Jogo de empurra dificulta situação do Morumbi
Após várias reuniões realizadas nos suntuosos gabinetes governamentais – de Estado, Governo e Prefeitura – nada ficou decidido, de concreto, com relação ao procedimento a ser tomado para salvar a candidatura do Morumbi para o Mundial de 2014.
Muitos são os empecilhos, além dos já largamente descritos neste local.
Tivemos acesso a números oficiais do balanço do Governo Federal, indicadores do que se planeja gastar se a reforma for realmente aprovada.
Construção do monotrilho (que atenderia a parte de transporte ao estádio) – R$ 2,86 milhões.
Reforma do Morumbi (levando-se em consideração o projeto já reprovado pela FIFA) – R$ 240 milhões.
Projeto de urbanização do entorno do estádio – R$ 385 milhões.
Somente neste apanhado, sem levar em consideração os percalços naturais de uma obra, chegamos à quantia de R$ 627,8 milhões.
Para a reforma do Morumbi – R$ 240 milhões – segundo informações de fontes ligadas aos BNDES, não há a menor possibilidade de o Tricolor conseguir um empréstimo por vias naturais.

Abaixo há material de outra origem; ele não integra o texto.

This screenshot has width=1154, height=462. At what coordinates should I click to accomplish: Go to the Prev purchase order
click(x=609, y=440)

Somente uma intervenção política poderia garantir o dinheiro ao projeto do São Paulo.
Com relação às obras do monotrilho e de entorno do estádio há também um grande problema a ser contornado.

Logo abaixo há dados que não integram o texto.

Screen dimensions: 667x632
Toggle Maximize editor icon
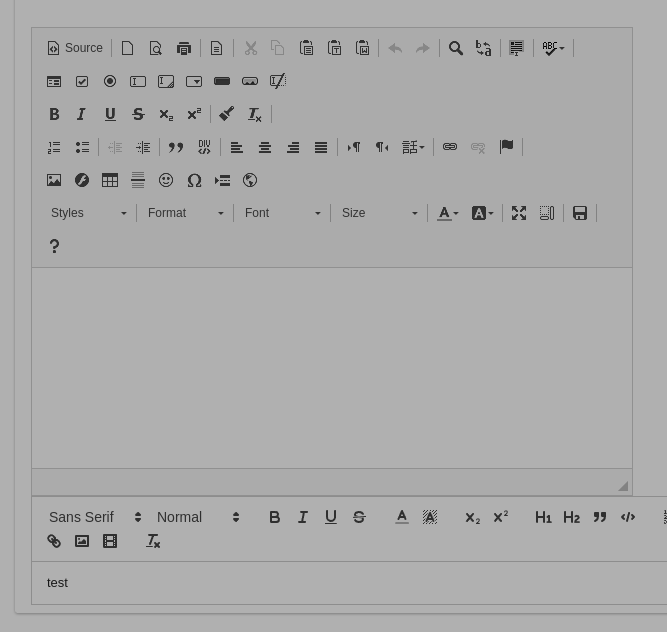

Ambas estão orçadas para serem realizadas pelo METRÔ e pela CPTM, de responsabilidade do Governo de São Paulo.
Ocorre que os técnicos responsáveis recusam-se a participar deste empreendimento sob a alegação de que não é uma obra primordial para o projeto da “Expansão”, além de não ser função deles realizar o que está previsto para ser feito no entorno do estádio.
O relatório apresentado diz ainda que se realizarem este trabalho, que claramente beneficia uma entidade privada, no caso o São Paulo, abrirão um precedente para que todos sintam-se no direito de solicitar o mesmo tipo de serviço.
Com a negativa do Estado, segundo informações, a obra poderá ser assumida pela Prefeitura, através da SPTRANS.
Será o primeiro caso em que dinheiro do município será utilizado para a construção de Metrô, obrigação do Governo.
Mas para que isso possa vir a acontecer, mais uma regra terá que ser alterada.
Há um teto de endividamento que deve ser obedecido pelo Município e realizar estas obras faria com que ele fosse estourado em muitos milhões de reais.
Percebemos então que o caso do Morumbi movimentará uma engenharia fora do padrão normal para que seja inserido dinheiro público em todo o projeto.
Com as alterações ainda a serem realizadas, para adequação ao que a FIFA pede, o valor deve subir ainda mais.
O caso é realmente complicado, apresentando soluções difíceis de serem equacionadas sem que haja comprometimento dos órgãos públicos citados na matéria.